**TASK INSTRUCTIONS:**
A. Answer these from the shuttle account, one line each:
(i) Which school was the narrator attending when the Challenger exploded?
(ii) What assignment did the narrator get on the day of the explosion?
(iii) Who brought in a photo of the moment the shuttle exploded?
B. From the shuttle account, list every task the narrator did after settling into the newsroom.
C. Please carry the shuttle account forward from its last sentence.

>> Start EXCERPT PROVIDED

Our house shook violently.
“I think you're going to have to go to work today,” he said. “The space shuttle is missing.”
Missing? What does that mean? He continued by saying that people from Dallas to Louisiana were reporting an explosion. Had we heard it? I looked at Larry. His eyes widened.
There would be no survivors. I didn't even know there was a shuttle up, I thought with a pang of guilt. You see, I was in fourth grade at Stevens Elementary in Houston when the Challenger exploded live on the TV in front of our classroom. Astronauts were my childhood heroes. I felt sick.
I got my assignment that day, which was to stay in Tyler and make sure no debris had fallen here. None had, so I settled into the newsroom, answering phones, relaying messages, getting background and editing copy for reporters in the field.
Dr. Scott Lieberman showed up, camera in hand, to tell us he had captured the moment the shuttle exploded. Not only did this happen here, but we had the photo that would be shown around the world. It was an exhausting day. Everyone stayed until the presses rolled that night. No one wanted to leave.
There were teams there from Texas, Oklahoma and Louisiana by this point. Trucks in the parking lot indicated they were volunteer fire departments, equine and canine search teams, and GPS experts.
I stayed for hours mostly in the parking lot and caught the volunteers as they stopped in to grab food before heading out again. I interviewed everyone from the searchers themselves to the people who showed up to help feed them and their animals. The answers from these volunteers were very similar. They had all felt drawn here to help.

>> End EXCERPT PROVIDED
>> Start EXTRACTED RECORDS

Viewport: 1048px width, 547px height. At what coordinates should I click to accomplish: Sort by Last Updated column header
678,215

>> End EXTRACTED RECORDS
>> Start EXTRACTED RECORDS

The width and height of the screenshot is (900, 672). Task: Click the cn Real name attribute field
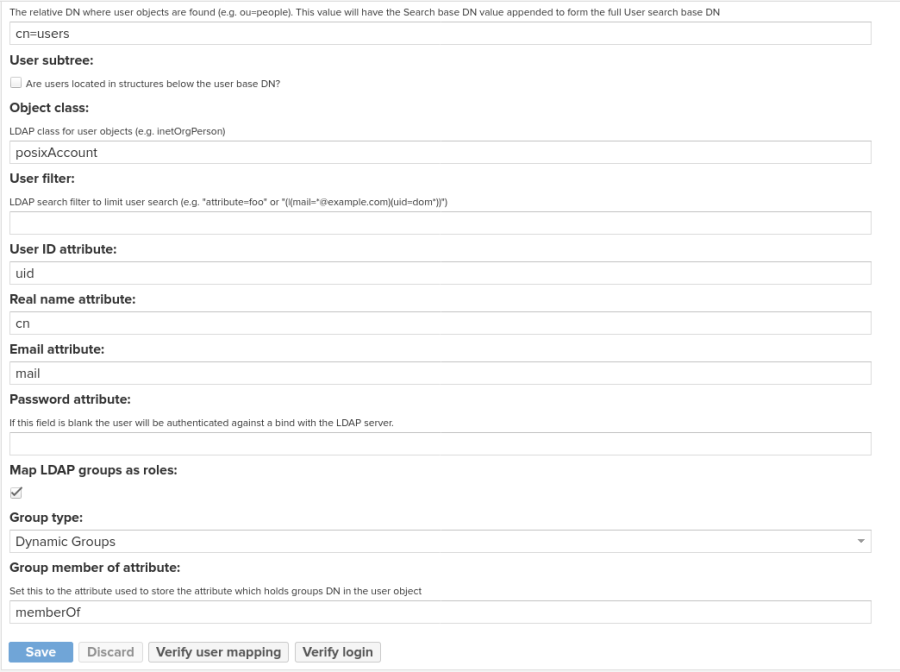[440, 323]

>> End EXTRACTED RECORDS
>> Start EXTRACTED RECORDS

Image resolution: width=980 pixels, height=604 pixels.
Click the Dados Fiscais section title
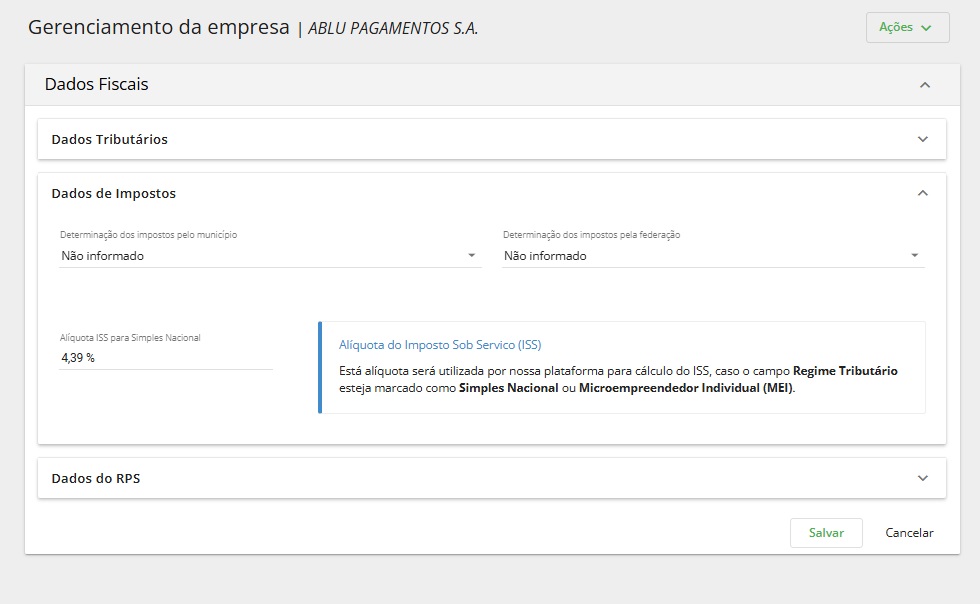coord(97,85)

>> End EXTRACTED RECORDS

**TASK-BY-TASK RESULTS:**
A.
(i) Stevens Elementary in Houston, in fourth grade.
(ii) To stay in Tyler and make sure no debris had fallen there.
(iii) Dr. Scott Lieberman.

B.
- Answering phones
- Relaying messages
- Getting background
- Editing copy for reporters in the field

C.
Later that day, I would go to the Nacogdoches County Sheriff's complex. The entire area in front of the office was filled with news trucks from all over the country.
I parked my Jeep just off the road and picked my way through trucks, campers, generators, wires and cameras. I covered a few official updates from the sheriff that day.
Then, I saw The Salvation Army canteen from Tyler. I stepped inside to interview the couple manning the RV. They welcomed me inside and made me a sandwich to eat while we visited. I had to get back to Tyler to file my story, but before I left, someone, and I can't remember who, showed me a piece of debris among the clutter of RVs and news trucks. There it lay on the brown grass, a piece of one of Columbia's tiles. It looked like a 2-foot-thick chunk of white concrete with black flecks in it.
The weather on the day the explosion happened had been bright and sunny. As so often happens in Texas in February — it deteriorated quickly. It often sleeted on searchers as they combed through the dense forests and swamps of deep East Texas.
The nose cone had been found outside Hemphill. My next assignment was to go to there and talk to the townspeople to get their story. It was cold and raining when I parked just off the town square that morning.
I visited a restaurant, an antique store that also was a beauty shop, and the chamber of commerce. Considering this was a town of about 1,000 that had just swelled to twice that, they were all welcoming and friendly.
I sat and visited and heard the story of the father and son funeral home owners who had volunteered to collect the remains of the astronauts. But, the ladies in the beauty shop assured me, they won't talk to the media.
On my way out of town later that evening, I decided to stop by the funeral home anyway.
I knocked on the door and told them I was from Tyler. I don't know if I looked tired and cold, but to my surprise, they welcomed me in. We sat at their kitchen table while I explained that I didn't want any details about recovering remains, but that I wanted to know their story and how this event had affected them.
I shared my story of being a fourth-grader when Challenger exploded in front of my eyes. Slowly at first, they both shared their stories of a quiet morning, explosion, phone calls, sirens, and then how everything had changed. I ate some stew with them, thanked them for their stories and headed out for the long drive home.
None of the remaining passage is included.